*** Data records ***

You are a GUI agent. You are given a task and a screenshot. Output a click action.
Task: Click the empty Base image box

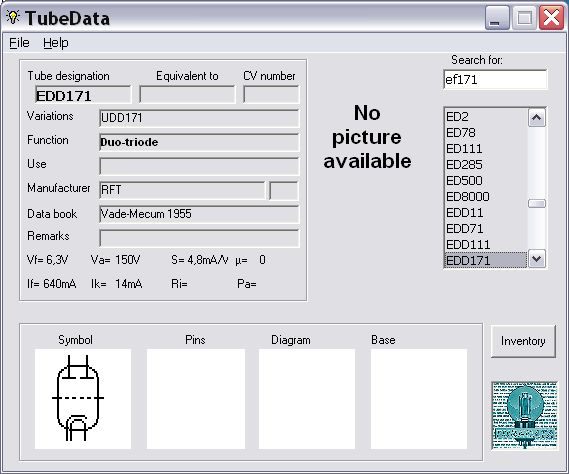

*** End of Data records ***
*** Data records ***

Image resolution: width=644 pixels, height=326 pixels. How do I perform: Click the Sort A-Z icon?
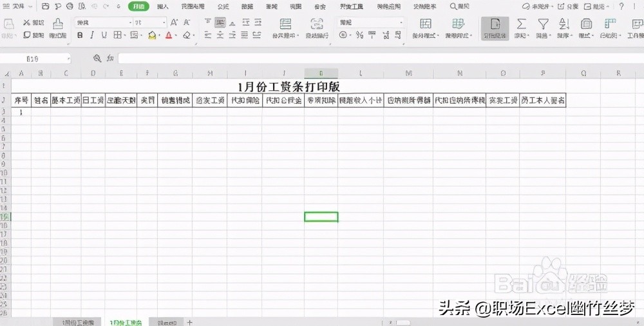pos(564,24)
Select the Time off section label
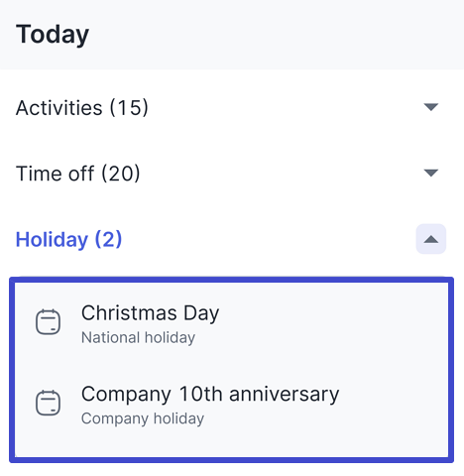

*** End of Data records ***
*** Data records ***

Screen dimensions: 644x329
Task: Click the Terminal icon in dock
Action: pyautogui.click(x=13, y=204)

*** End of Data records ***

#### [Problem requirements]
Return a word-for-word copy of the lines above from the one holding "You are a GUI" through the one holding "Task: Click the empty Base image box", with both of them included and nothing besides.

#### [Answer box]
You are a GUI agent. You are given a task and a screenshot. Output a click action.
Task: Click the empty Base image box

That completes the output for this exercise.